Pelo que foi divulgado até agora, não há indícios de que ele tenha obtido provas ilegais ou determinado diligências clandestinas — apenas mandou que lhe fossem enviados relatórios baseados em informações públicas, disponíveis em redes sociais.

O problema é ordem em si: em tese, juiz recusa ou atende pedidos das partes, não toma a iniciativa de procurar evidências que favoreçam ou prejudiquem um suspeito ou réu. Ao ordenar que servidores ligados ao seu gabinete requisitassem a produção e envio de material contra investigados, Moraes atuou mais como promotor.

É preciso verificar como esse material foi incluído no inquérito das fake news.
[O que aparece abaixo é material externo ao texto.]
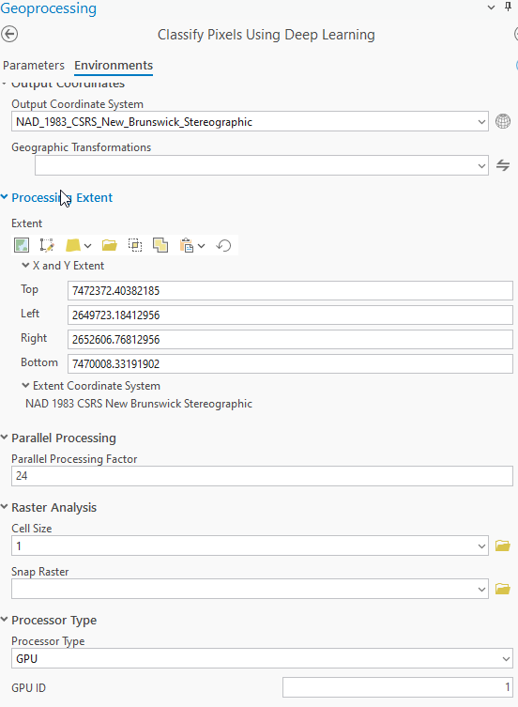Browse for a Snap Raster file

pyautogui.click(x=502, y=589)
A eventual indicação de que foi enviado por iniciativa de um órgão do Tribunal Superior Eleitoral, não a pedido de Moraes, teria até o poder de gerar anulação de provas e de prejudicar a investigação sobre suspeitos.

Moraes agiu movido por uma ótima causa, a preservação da democracia, mas, no processo judicial, fins não justificam meios, como o próprio STF sacramentou ao anular decisões de Moro. A inoperância ativa de Aras ainda contou com a colaboração de Moraes que, em 2021, arquivou pedido de investigação contra o PGR protocolado pelos senadores Fabiano Contarato e Alessandro Vieira.

Eles argumentavam que Aras tinha sido omisso ao não agir contra contra os ataques de Bolsonaro às urnas eletrônicas, ao Congresso e ao STF. Ao engavetar a acusação de prevaricação, Moraes, na prática, gritou um "Deixa que eu chuto", e se escalou para também jogar fora de posição.

O ministro tem o direito e o dever de atuar contra os ataques à democracia, é fundamental punir de maneira severa todos culpados pela tentativa de golpe, entre eles, os que fazem terrorismo com suas bombas de mentiras plantadas na internet.

Mas medidas como a retirada de perfis de redes sociais antes de condenação de réus só deveriam ser tomadas em casos extremos, para não serem caracterizadas como censura prévia. É improvável que o impeachment de Moraes caminhe no Senado, mas a reportagem da Folha dá ao ministro a chance de repensar seus atos e de avaliar os tiros que deu nos próprios pés.